どこ吹く風

自分には全く関係・関心がないというように、知らん顔をすること。「何処吹く風と聞き流す」

忖度

You wanna be who you'd be
If you're comin' with me
I think I've got a feeling I've lost inside

 

Oasisの代表曲『Roll With It』の一節だ。意訳すると

 

自分らしく生きたいんだろ!

俺に気なんか使うなよ!

そんなことされたら

なんだかさみしくなっちまうじゃないか。

 

私はこのフレーズが好きだ。理由は単純に正直で温かみがあるからだ。

 

今年の流行語に「忖度」が選ばれた。意味は「相手の気持ちを推し量ること」。この忖度が私は苦手だ。正確には忖度している自分自身が嫌いだ。これは社会人としては致命的な欠点だと思う。何故なら互いに忖度しあうことで物事が円滑に進み、社会が滞りなく運営されるからだ。確かに社会が円滑に運営されるのは良いことだ。ただそこに、よそよそしさと、誤解を恐れずに言うならある種の不誠実さを感じるのは私だけだろうか?学生時代、特にお金があったわけではないが、私は友人にだけは本当に恵まれていた。今思うにあれは下手な忖度をしなかったからだ。忖度せずに思いのたけを正直に述べたからこそ築けた人間関係だったのだ。社会人になってからはそうはいかない。互いに忖度し合い、程よい距離を保つ。それが大人の付き合いというものだ。もしくは私の学生時代が幼かったというべきなのだろうか?ひょっとしてOasisの曲想は幼いのだろうか?そうかもしれない。ただ幼稚であろうが、自分勝手であろうが、そこには時を経て人の心を打つ何かがある。でなければこれほど多くの人に支持されないはずだ。もしくは忖度し合う世の中だからこそ訴えるものがあるのかもしれない。それを人は美意識というのだろうか?昔、「幽遊白書」という漫画の中でけんかに一番強いものが好きな願いを叶えられる、つまり魔界のルールを決められるという魔界統一トーナメントなるものが開催された。我こそはとひしめく猛者たちの中で、圧倒的な強さで優勝したのはこれと言った野心のない主人公の亡父の友人だった。一番強いものがも他者に対して一番優しくなれるという単純明快な、しかし社会のある一面の真実を表していたのをよく覚えている。富樫義博先生は忖度がお嫌いなんだろうなとその時思った。

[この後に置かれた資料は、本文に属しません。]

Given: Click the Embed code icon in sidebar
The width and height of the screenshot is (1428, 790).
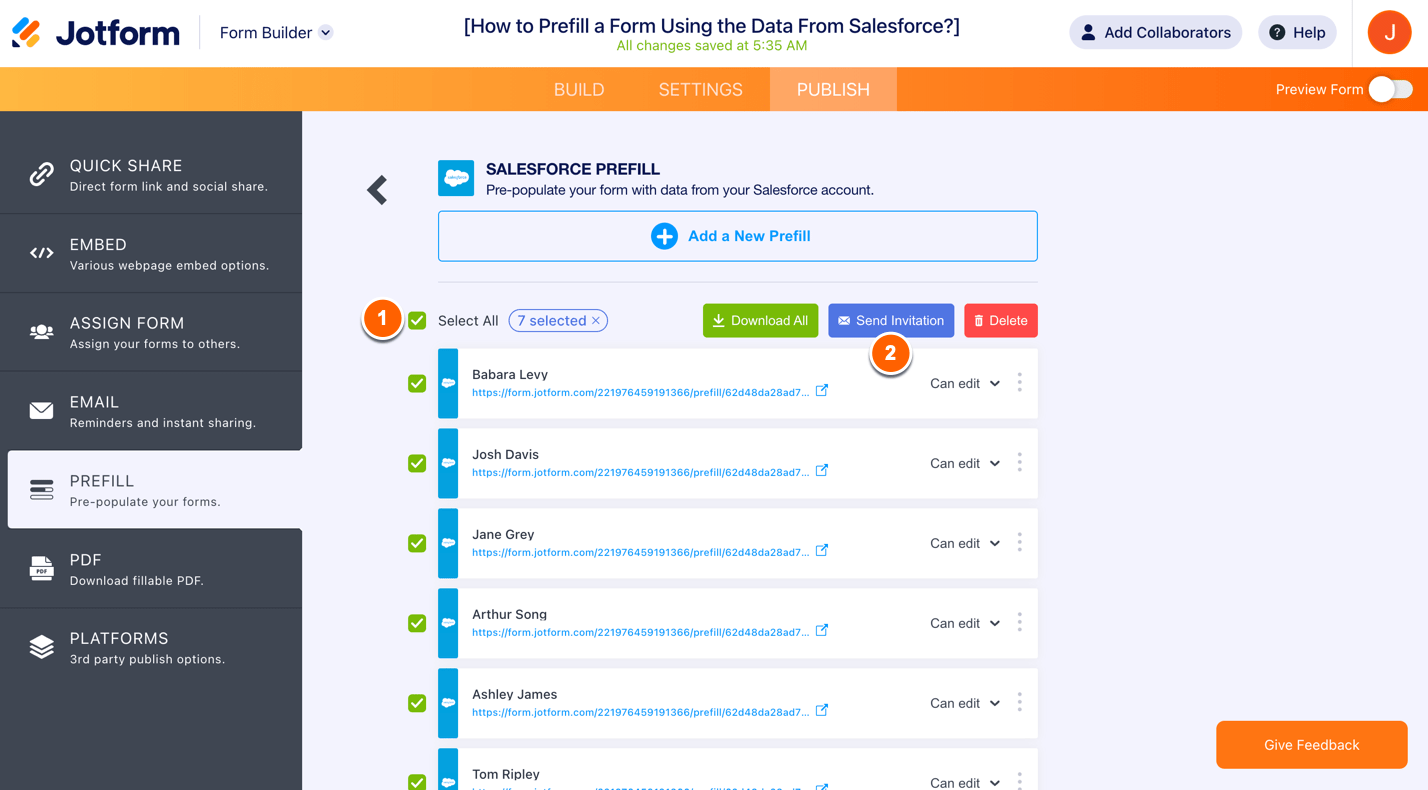Looking at the screenshot, I should point(41,253).

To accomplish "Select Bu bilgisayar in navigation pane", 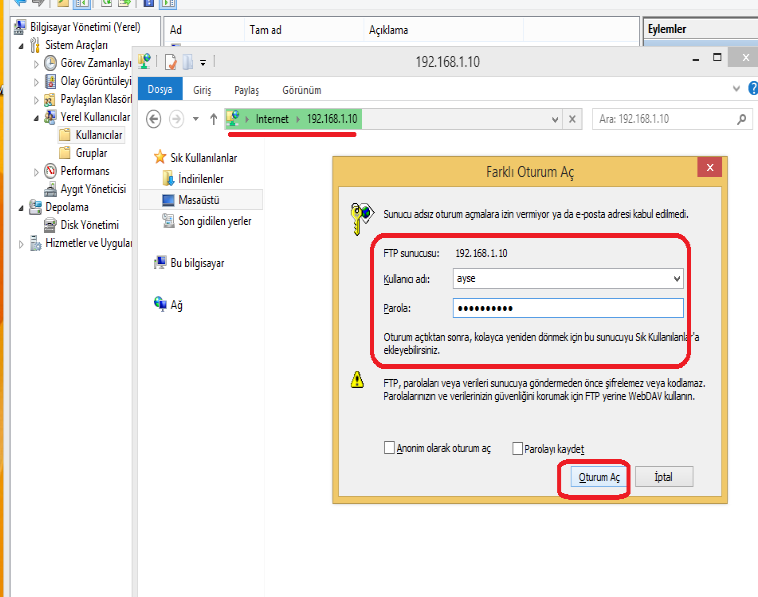I will [196, 263].
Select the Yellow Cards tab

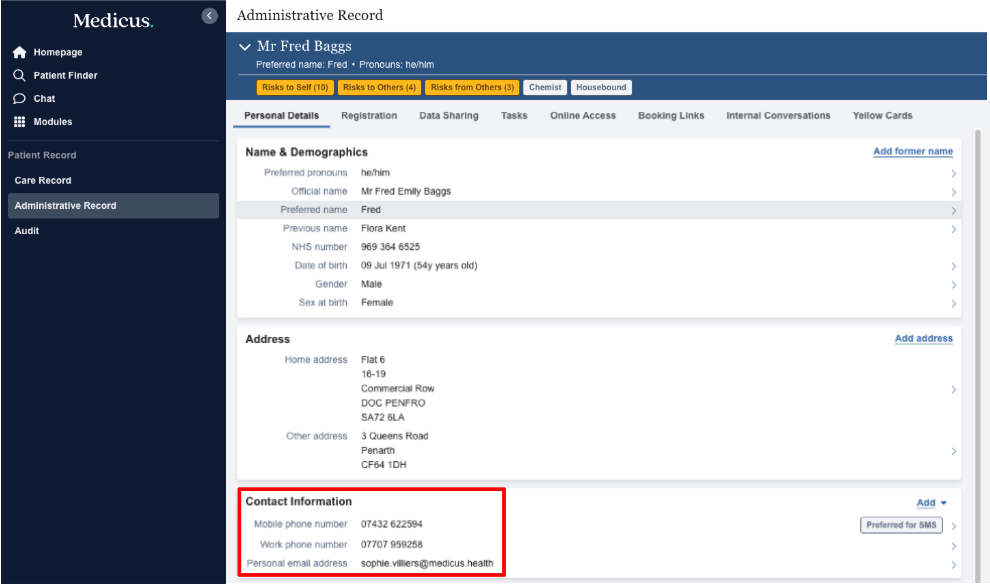[x=882, y=116]
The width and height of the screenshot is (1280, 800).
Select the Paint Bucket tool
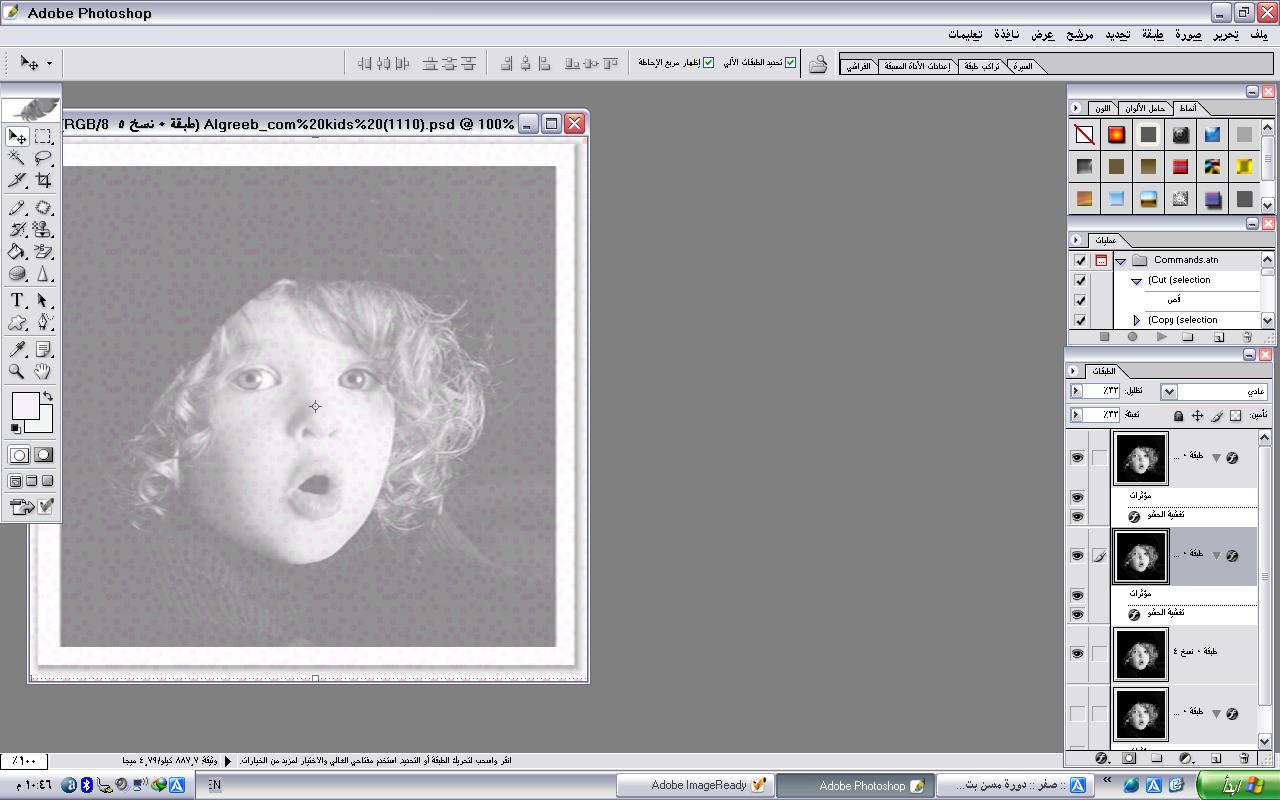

しかしまあ、なんにせよ忖度は必要だ。ただそれは何処かしら温かみと誠実さに欠ける。もしかするとそれがさみしくて嫌で、忖度など必要としない関係を求めて人は家庭を持つのだろうか?私は今まで家庭を持ちたいと考えたことがなかったが、なんとなくその理屈がわかったような気がする。忖度ばかりの世の中で多少の摩擦があってもホンモノが欲しいのではないだろうか?私には小学4年の甥っ子がいるのだが、彼の「おれウナギ食いたい。」という、忖度のまるでない表情がまぶしいのだ。